Using the records that appear below, write out exactly the lines from the one with "Screen dimensions: 947x546" through the one with "Given: Decrease quantity with the down arrow", keeping both end lines.

Dataset entries
--------
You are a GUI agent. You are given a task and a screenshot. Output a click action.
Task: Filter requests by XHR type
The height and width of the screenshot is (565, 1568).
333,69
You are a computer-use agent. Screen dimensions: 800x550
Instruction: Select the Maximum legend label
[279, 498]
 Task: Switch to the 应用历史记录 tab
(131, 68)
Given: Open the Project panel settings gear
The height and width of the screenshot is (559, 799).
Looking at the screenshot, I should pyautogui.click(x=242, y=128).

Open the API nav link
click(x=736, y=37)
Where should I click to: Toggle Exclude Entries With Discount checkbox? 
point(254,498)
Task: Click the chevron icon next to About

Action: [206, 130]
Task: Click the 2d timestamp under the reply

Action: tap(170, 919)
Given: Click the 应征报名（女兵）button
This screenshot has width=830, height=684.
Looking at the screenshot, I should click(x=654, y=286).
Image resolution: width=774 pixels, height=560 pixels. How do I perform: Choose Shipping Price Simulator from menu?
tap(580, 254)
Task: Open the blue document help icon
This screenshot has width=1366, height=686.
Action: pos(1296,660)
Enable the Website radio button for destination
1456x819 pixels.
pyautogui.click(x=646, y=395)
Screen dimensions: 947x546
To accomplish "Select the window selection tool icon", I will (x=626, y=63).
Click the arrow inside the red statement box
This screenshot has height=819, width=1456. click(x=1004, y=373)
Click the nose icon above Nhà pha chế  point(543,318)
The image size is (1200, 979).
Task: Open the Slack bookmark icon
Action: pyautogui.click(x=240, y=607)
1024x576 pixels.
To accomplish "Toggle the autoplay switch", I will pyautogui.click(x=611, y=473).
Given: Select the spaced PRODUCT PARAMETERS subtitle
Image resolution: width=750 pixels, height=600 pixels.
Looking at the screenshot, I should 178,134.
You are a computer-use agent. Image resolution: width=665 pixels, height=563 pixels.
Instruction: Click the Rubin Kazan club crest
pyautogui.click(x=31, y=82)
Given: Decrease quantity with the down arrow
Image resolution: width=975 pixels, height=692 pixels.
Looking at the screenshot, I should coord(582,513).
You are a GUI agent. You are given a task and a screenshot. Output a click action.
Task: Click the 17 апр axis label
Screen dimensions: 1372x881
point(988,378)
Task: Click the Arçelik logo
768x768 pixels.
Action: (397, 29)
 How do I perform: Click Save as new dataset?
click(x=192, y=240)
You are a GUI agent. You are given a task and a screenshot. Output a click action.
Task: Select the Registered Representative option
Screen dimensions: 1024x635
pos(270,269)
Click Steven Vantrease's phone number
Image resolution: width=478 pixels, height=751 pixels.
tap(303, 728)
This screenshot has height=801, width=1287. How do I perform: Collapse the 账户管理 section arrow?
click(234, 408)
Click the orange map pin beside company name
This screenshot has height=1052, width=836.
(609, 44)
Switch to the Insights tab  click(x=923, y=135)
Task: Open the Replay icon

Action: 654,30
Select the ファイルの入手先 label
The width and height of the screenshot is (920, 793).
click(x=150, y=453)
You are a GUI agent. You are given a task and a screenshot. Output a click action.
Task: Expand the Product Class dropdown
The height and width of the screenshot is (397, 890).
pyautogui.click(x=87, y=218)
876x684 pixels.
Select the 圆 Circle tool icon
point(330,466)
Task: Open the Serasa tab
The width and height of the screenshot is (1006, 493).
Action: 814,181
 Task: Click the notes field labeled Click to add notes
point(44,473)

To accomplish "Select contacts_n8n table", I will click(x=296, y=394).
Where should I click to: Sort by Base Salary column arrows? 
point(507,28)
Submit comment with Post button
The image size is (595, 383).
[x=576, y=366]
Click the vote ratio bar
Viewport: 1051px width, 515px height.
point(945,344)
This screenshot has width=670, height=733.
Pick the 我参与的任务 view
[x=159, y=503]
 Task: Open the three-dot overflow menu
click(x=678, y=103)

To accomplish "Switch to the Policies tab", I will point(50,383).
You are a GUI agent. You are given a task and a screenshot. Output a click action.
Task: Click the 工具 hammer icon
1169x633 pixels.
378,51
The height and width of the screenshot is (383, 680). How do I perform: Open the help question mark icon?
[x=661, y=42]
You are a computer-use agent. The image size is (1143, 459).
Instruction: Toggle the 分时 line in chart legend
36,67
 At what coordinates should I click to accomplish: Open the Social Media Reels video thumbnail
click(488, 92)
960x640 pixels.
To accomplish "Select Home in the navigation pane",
--------
> [RESPONSE TO THE TASK]
Screen dimensions: 947x546
To accomplish "Select the window selection tool icon", I will (x=626, y=63).
Click the arrow inside the red statement box
This screenshot has height=819, width=1456. click(x=1004, y=373)
Click the nose icon above Nhà pha chế  point(543,318)
The image size is (1200, 979).
Task: Open the Slack bookmark icon
Action: pyautogui.click(x=240, y=607)
1024x576 pixels.
To accomplish "Toggle the autoplay switch", I will pyautogui.click(x=611, y=473).
Given: Select the spaced PRODUCT PARAMETERS subtitle
Image resolution: width=750 pixels, height=600 pixels.
Looking at the screenshot, I should 178,134.
You are a computer-use agent. Image resolution: width=665 pixels, height=563 pixels.
Instruction: Click the Rubin Kazan club crest
pyautogui.click(x=31, y=82)
Given: Decrease quantity with the down arrow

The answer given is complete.